↓↓↓

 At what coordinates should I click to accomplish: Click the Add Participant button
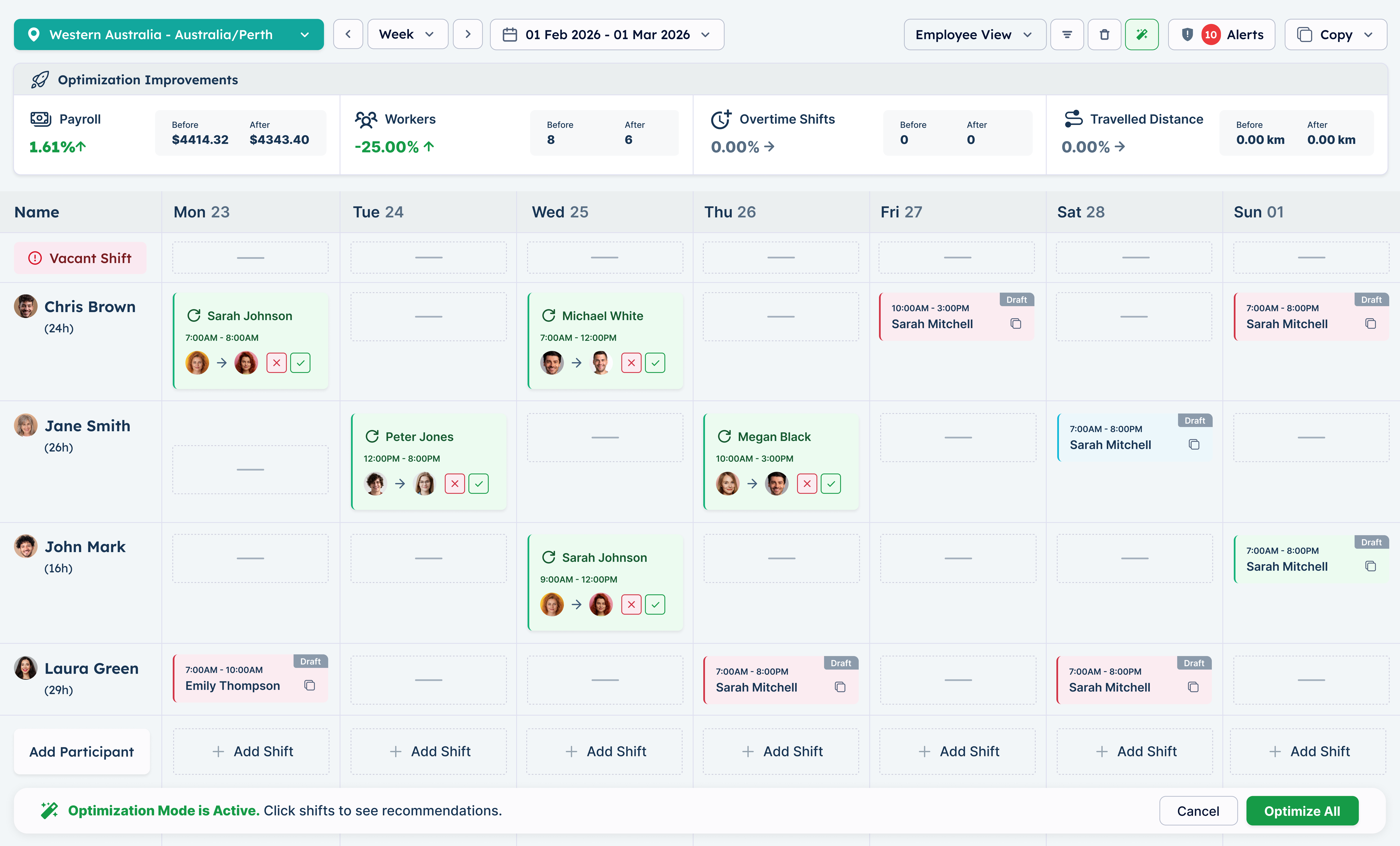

↑↑↑
↓↓↓

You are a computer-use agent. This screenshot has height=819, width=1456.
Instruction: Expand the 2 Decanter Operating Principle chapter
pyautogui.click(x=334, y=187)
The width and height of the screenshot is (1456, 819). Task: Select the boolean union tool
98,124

↑↑↑
↓↓↓

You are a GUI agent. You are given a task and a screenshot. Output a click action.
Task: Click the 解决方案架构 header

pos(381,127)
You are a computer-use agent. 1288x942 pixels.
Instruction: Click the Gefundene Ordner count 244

↑↑↑

• [REQUIRED ACTION]:
Go to the line in the material above that contains "You are a computer-use agent. 1288x942" and copy exactly from there through the line that contains "Instruction: Click the", stopping after it.

• [REPLY TO THE EXERCISE]:
You are a computer-use agent. 1288x942 pixels.
Instruction: Click the Gefundene Ordner count 244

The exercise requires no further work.